30 March 2011

[life lesson no. 1] | newburyport ma

In a small moment
Just a little lie
When she wasn't looking
It just slipped on by {c. simon}

Did I know it was wrong? I don’t think so. Not in the sense that I would soon learn.  But I wanted it. It had to be mine. It didn’t catch my eye immediately upon entering, but when it did, I was locked and focused like a well-trained fighter pilot. I did the right thing at first, and asked for it. Denied. I pleaded. Denied again. I begged. A flat out no. I was crushed. Why couldn’t  it be mine? I was a good person. I didn’t ask for much! I was sitting in the passenger seat of the car. She asked me what was in my hand and I showed her. She asked me why I took it and I told her quite simply because I wanted it. I really didn’t know any better. I was 5. I remember like it happened yesterday.
It was a Mickey Mouse watch. It had to be mine. My mother said no and I took it anyway – I didn’t even put it in my pocket I just kept it in my hand.  But my first life lesson had begun. Mom of course marched me back into the toy store and made me return it along with an apology. I was scared.  I didn’t quite get the gist that I had just stolen something, that it was wrong.  I was so close to coveting the object of my affection. I mean come on it was a Mickey Mouse watch people!  It was perfect, with a black plastic strap. Seriously it was a beauty.  How was I to know it couldn’t be mine.  Oh how I cried.

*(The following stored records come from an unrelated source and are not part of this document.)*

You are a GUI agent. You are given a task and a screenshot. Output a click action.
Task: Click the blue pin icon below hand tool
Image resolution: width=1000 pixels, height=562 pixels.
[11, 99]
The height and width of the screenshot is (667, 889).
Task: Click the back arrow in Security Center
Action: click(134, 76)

Annie and I stopped into our local market to grab a few items. Getting her back in the car I noticed she kept her hand in her pocket. I asked her what was in her hand – she said nothing. Then it clicked. I had an immediate flashback to that day all those years ago. I asked her if she took something from the store and she said no. I asked to see her tongue. (We always catch her in a fib by telling her that her tongue would be black if she didn’t tell the truth – works every time – not that my girl is a liar but still….) She quickly stuck it out and then back in her mouth. Nabbed!  Annie what is in your pocket?! Of all things, a piece of Bazooka gum. Begin Life Lesson No. 1 for Annie. I marched her back into the store, made her return it and apologize. She burst into tears. Promised me she would never ever do it again. Oh the horror. Crying in the car as I drove away – seeing her little hands covering her face in my rear view mirror. Promising.  Never.  Again.  Tough  love indeed.

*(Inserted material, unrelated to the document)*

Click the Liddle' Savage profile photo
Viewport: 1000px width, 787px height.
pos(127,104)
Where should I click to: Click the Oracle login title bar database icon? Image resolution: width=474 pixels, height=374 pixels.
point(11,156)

My life has come full circle – me and my Mickey Mouse watch and she with her Bazooka gum. (apprently I had set my sights higher) I immediately thought of my own Mom – did she feel the same way I did seeing her child cry. Wanting to comfort but knowing the lesson had to be learned.  I know Annie didn’t mean any harm – she is a beautiful soul and the kindest person I know. She just wanted a piece of gum like I wanted a watch. I told her she did the right thing returning that gum and saying she was sorry. I was proud of her for doing that.  As much as it hurts she’s learned her lesson. We both have. Life is funny. Oh the joys of parenthood.  xo m.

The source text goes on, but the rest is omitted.